◆ **WHAT IS REQUIRED**
Copy each of the entries below word for word, keeping every line as it stands.

◆ **INPUT ROWS**
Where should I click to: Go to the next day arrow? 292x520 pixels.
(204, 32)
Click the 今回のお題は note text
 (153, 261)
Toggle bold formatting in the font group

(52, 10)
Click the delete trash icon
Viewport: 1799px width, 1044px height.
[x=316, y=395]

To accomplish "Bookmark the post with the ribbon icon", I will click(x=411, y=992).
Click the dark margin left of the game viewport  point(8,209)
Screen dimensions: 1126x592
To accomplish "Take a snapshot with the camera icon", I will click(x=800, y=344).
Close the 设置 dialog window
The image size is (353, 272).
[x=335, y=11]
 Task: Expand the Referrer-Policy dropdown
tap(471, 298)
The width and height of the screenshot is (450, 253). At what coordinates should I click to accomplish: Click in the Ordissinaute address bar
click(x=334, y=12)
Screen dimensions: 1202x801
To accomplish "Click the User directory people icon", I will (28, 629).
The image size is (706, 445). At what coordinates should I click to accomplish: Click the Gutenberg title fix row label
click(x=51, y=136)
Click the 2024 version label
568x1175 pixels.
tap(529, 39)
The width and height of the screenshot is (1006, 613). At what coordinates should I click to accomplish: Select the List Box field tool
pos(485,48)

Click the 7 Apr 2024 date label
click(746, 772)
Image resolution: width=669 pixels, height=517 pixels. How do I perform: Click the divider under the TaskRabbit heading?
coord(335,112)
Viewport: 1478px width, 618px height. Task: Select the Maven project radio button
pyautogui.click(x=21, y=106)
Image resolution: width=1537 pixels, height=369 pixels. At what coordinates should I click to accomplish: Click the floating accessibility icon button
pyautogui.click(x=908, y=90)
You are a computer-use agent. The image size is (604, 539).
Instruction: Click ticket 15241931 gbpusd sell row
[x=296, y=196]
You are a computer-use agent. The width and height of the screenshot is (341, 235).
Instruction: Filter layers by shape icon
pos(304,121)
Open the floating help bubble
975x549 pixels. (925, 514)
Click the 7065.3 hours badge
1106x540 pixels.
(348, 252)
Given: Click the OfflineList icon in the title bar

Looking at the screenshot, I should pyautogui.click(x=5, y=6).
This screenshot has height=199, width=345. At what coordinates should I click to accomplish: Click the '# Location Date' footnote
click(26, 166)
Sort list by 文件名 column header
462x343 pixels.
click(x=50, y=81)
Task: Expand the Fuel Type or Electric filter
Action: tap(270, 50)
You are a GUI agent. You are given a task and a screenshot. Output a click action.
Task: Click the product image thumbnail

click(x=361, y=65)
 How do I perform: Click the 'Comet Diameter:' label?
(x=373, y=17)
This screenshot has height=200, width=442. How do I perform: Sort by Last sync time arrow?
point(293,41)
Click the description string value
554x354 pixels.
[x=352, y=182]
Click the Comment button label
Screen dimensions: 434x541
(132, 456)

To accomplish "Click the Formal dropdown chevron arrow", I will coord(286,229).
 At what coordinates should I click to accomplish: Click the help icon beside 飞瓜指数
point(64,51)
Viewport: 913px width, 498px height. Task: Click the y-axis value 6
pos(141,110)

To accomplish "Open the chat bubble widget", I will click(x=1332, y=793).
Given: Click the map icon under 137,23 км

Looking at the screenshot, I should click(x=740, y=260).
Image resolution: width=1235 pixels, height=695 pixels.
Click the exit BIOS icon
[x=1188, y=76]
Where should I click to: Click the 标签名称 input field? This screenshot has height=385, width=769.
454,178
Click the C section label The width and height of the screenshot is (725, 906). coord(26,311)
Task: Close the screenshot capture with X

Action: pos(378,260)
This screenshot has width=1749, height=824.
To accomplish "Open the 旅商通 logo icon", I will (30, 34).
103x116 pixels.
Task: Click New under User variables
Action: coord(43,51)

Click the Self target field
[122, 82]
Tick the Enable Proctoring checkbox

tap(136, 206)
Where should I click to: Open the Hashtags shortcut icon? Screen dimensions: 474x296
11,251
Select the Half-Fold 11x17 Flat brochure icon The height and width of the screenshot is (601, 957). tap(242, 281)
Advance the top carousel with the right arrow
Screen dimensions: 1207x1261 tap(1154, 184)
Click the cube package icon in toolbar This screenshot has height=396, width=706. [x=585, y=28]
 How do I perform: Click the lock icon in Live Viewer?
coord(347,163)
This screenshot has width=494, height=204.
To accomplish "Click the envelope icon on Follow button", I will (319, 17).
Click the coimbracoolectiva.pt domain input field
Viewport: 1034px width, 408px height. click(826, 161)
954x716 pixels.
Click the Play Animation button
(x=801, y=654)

◆ **SOLUTION TO THIS EXERCISE**
Where should I click to: Go to the next day arrow? 292x520 pixels.
(204, 32)
Click the 今回のお題は note text
 (153, 261)
Toggle bold formatting in the font group

(52, 10)
Click the delete trash icon
Viewport: 1799px width, 1044px height.
[x=316, y=395]

To accomplish "Bookmark the post with the ribbon icon", I will click(x=411, y=992).
Click the dark margin left of the game viewport  point(8,209)
Screen dimensions: 1126x592
To accomplish "Take a snapshot with the camera icon", I will click(x=800, y=344).
Close the 设置 dialog window
The image size is (353, 272).
[x=335, y=11]
 Task: Expand the Referrer-Policy dropdown
tap(471, 298)
The width and height of the screenshot is (450, 253). At what coordinates should I click to accomplish: Click in the Ordissinaute address bar
click(x=334, y=12)
Screen dimensions: 1202x801
To accomplish "Click the User directory people icon", I will (28, 629).
The image size is (706, 445). At what coordinates should I click to accomplish: Click the Gutenberg title fix row label
click(x=51, y=136)
Click the 2024 version label
568x1175 pixels.
tap(529, 39)
The width and height of the screenshot is (1006, 613). At what coordinates should I click to accomplish: Select the List Box field tool
pos(485,48)

Click the 7 Apr 2024 date label
click(746, 772)
Image resolution: width=669 pixels, height=517 pixels. How do I perform: Click the divider under the TaskRabbit heading?
coord(335,112)
Viewport: 1478px width, 618px height. Task: Select the Maven project radio button
pyautogui.click(x=21, y=106)
Image resolution: width=1537 pixels, height=369 pixels. At what coordinates should I click to accomplish: Click the floating accessibility icon button
pyautogui.click(x=908, y=90)
You are a computer-use agent. The image size is (604, 539).
Instruction: Click ticket 15241931 gbpusd sell row
[x=296, y=196]
You are a computer-use agent. The width and height of the screenshot is (341, 235).
Instruction: Filter layers by shape icon
pos(304,121)
Open the floating help bubble
975x549 pixels. (925, 514)
Click the 7065.3 hours badge
1106x540 pixels.
(348, 252)
Given: Click the OfflineList icon in the title bar

Looking at the screenshot, I should pyautogui.click(x=5, y=6).
This screenshot has height=199, width=345. At what coordinates should I click to accomplish: Click the '# Location Date' footnote
click(26, 166)
Sort list by 文件名 column header
462x343 pixels.
click(x=50, y=81)
Task: Expand the Fuel Type or Electric filter
Action: tap(270, 50)
You are a GUI agent. You are given a task and a screenshot. Output a click action.
Task: Click the product image thumbnail

click(x=361, y=65)
 How do I perform: Click the 'Comet Diameter:' label?
(x=373, y=17)
This screenshot has height=200, width=442. How do I perform: Sort by Last sync time arrow?
point(293,41)
Click the description string value
554x354 pixels.
[x=352, y=182]
Click the Comment button label
Screen dimensions: 434x541
(132, 456)

To accomplish "Click the Formal dropdown chevron arrow", I will coord(286,229).
 At what coordinates should I click to accomplish: Click the help icon beside 飞瓜指数
point(64,51)
Viewport: 913px width, 498px height. Task: Click the y-axis value 6
pos(141,110)

To accomplish "Open the chat bubble widget", I will click(x=1332, y=793).
Given: Click the map icon under 137,23 км

Looking at the screenshot, I should click(x=740, y=260).
Image resolution: width=1235 pixels, height=695 pixels.
Click the exit BIOS icon
[x=1188, y=76]
Where should I click to: Click the 标签名称 input field? This screenshot has height=385, width=769.
454,178
Click the C section label The width and height of the screenshot is (725, 906). coord(26,311)
Task: Close the screenshot capture with X

Action: pos(378,260)
This screenshot has width=1749, height=824.
To accomplish "Open the 旅商通 logo icon", I will (30, 34).
103x116 pixels.
Task: Click New under User variables
Action: coord(43,51)

Click the Self target field
[122, 82]
Tick the Enable Proctoring checkbox

tap(136, 206)
Where should I click to: Open the Hashtags shortcut icon? Screen dimensions: 474x296
11,251
Select the Half-Fold 11x17 Flat brochure icon The height and width of the screenshot is (601, 957). tap(242, 281)
Advance the top carousel with the right arrow
Screen dimensions: 1207x1261 tap(1154, 184)
Click the cube package icon in toolbar This screenshot has height=396, width=706. [x=585, y=28]
 How do I perform: Click the lock icon in Live Viewer?
coord(347,163)
This screenshot has width=494, height=204.
To accomplish "Click the envelope icon on Follow button", I will (319, 17).
Click the coimbracoolectiva.pt domain input field
Viewport: 1034px width, 408px height. click(826, 161)
954x716 pixels.
Click the Play Animation button
(x=801, y=654)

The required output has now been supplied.